#### [Work item]
In the listing below, find each line with the string "agent" and return it.

#### [Dataset content]
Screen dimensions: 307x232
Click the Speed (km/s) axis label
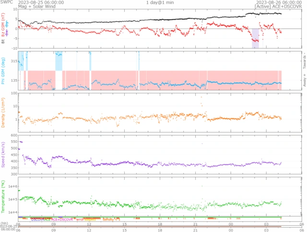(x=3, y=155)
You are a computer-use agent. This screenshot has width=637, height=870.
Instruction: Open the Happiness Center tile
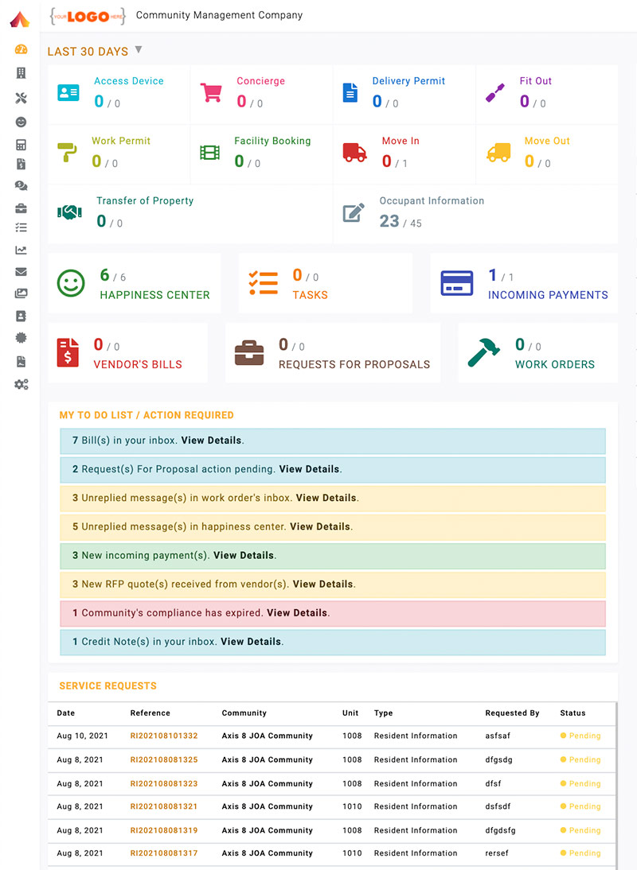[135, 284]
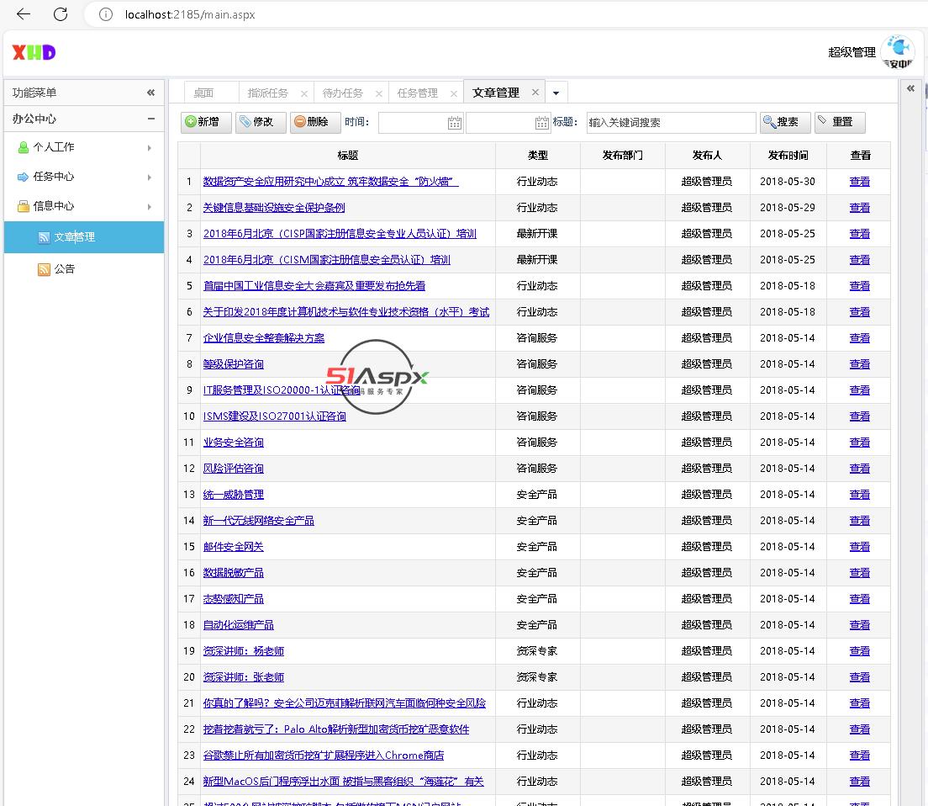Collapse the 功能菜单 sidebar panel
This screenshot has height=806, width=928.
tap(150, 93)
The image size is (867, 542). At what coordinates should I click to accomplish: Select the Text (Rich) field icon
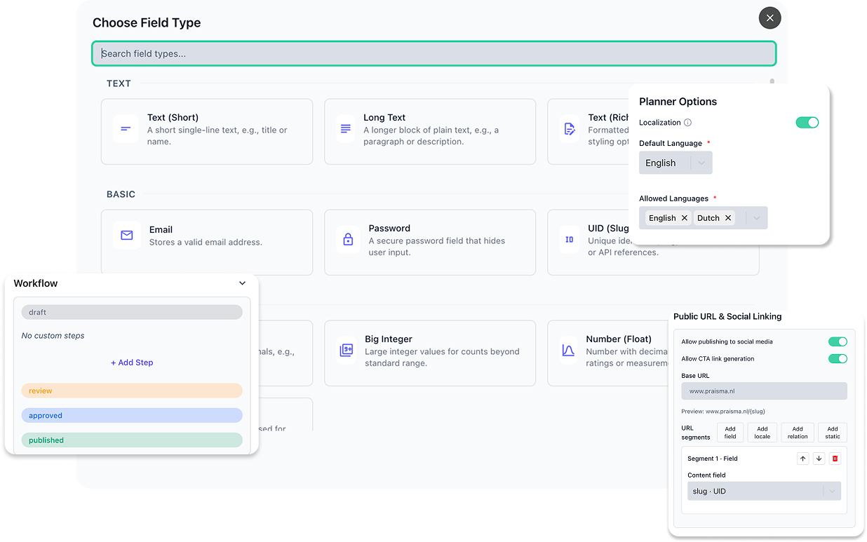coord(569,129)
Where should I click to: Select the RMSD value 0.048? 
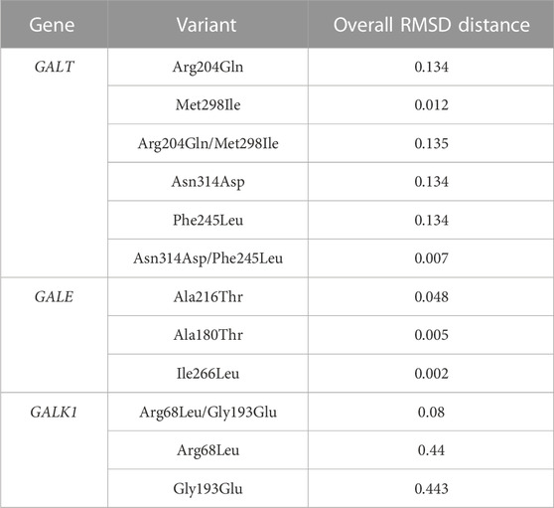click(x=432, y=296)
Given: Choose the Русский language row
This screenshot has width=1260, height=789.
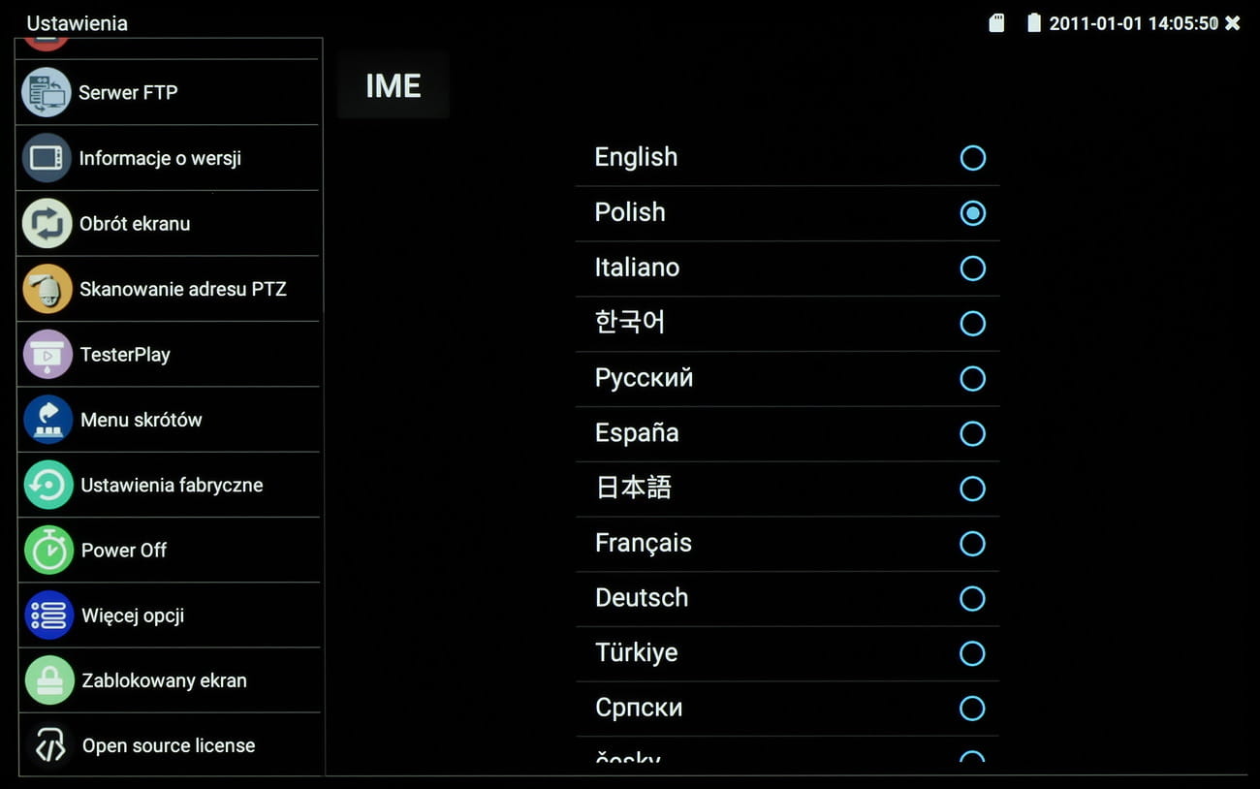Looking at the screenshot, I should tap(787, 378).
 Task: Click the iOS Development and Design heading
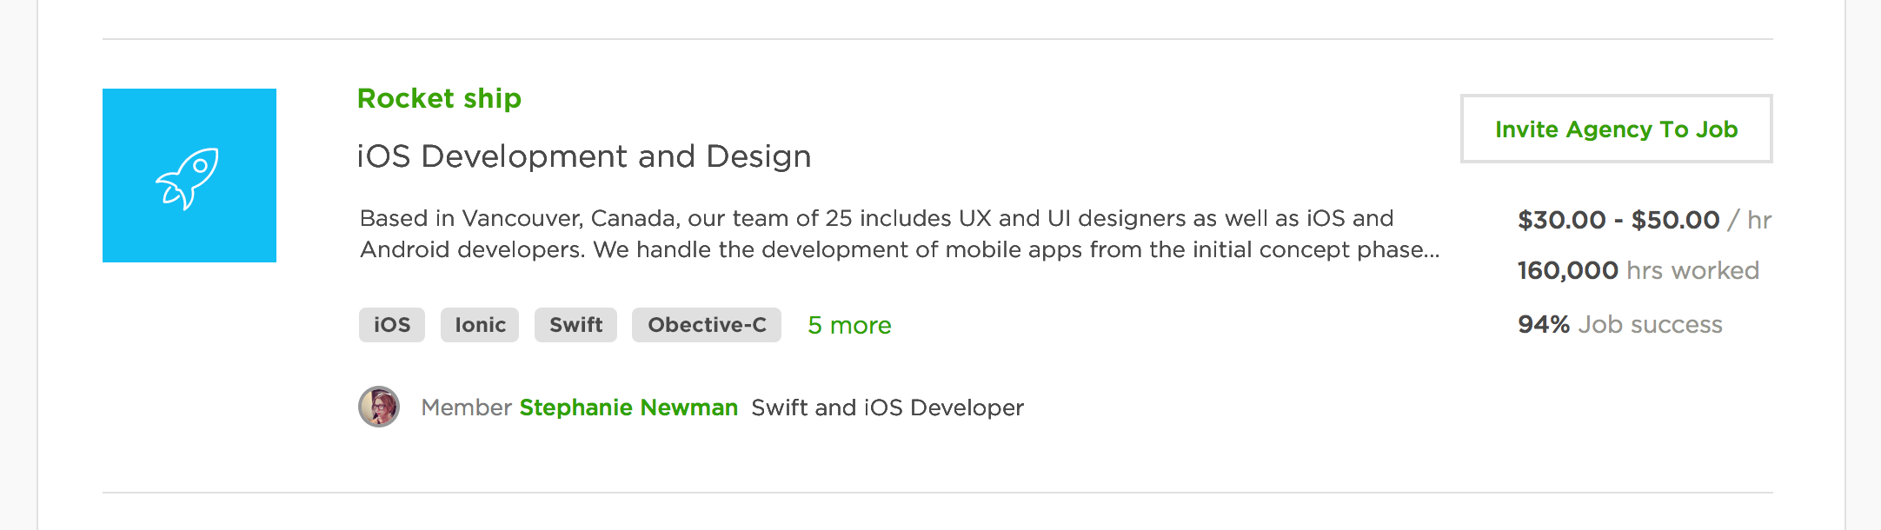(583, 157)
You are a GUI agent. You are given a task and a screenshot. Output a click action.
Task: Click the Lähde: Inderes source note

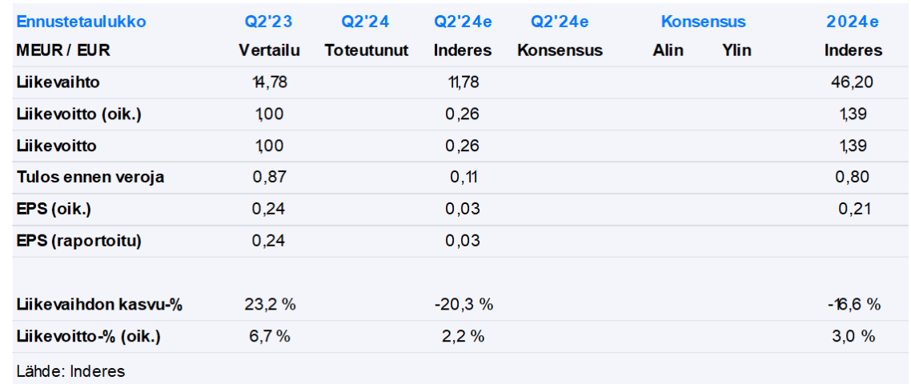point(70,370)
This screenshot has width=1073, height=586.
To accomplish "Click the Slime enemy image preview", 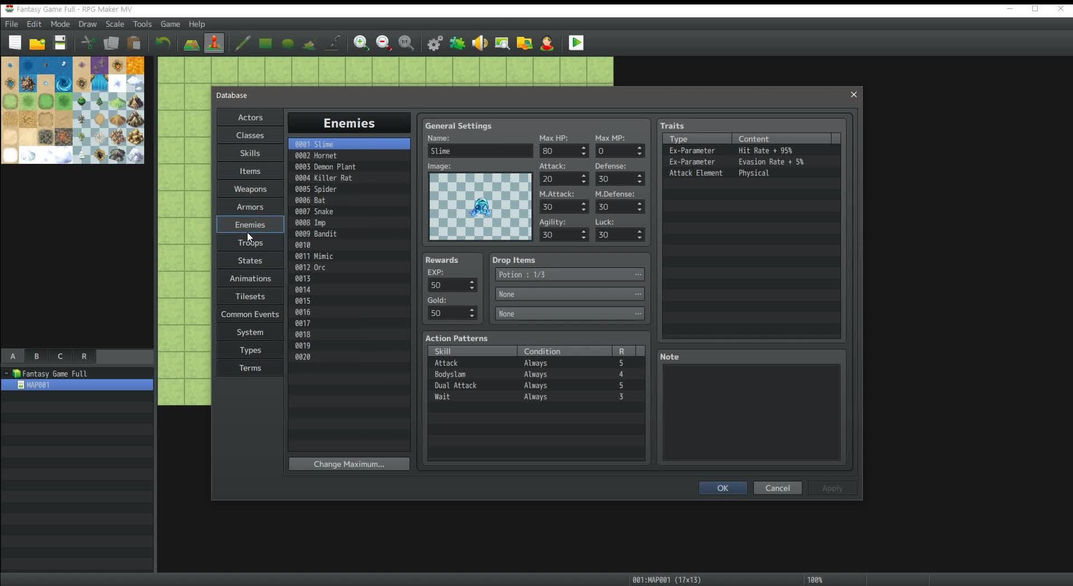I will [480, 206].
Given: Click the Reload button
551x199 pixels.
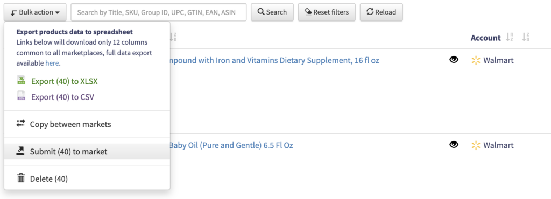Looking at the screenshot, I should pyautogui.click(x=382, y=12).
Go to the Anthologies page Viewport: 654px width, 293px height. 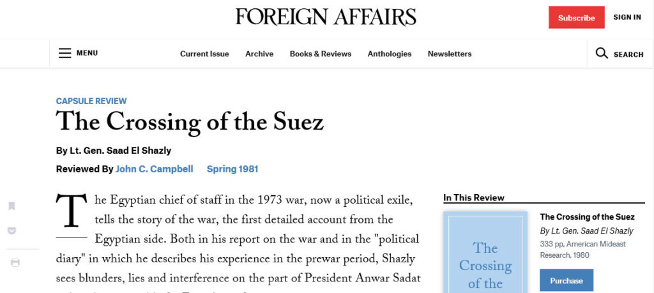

#### [Result for this task]
You are a computer-use agent. This screenshot has width=637, height=870.
You are a GUI agent. You are given a task and a screenshot. Output a click action.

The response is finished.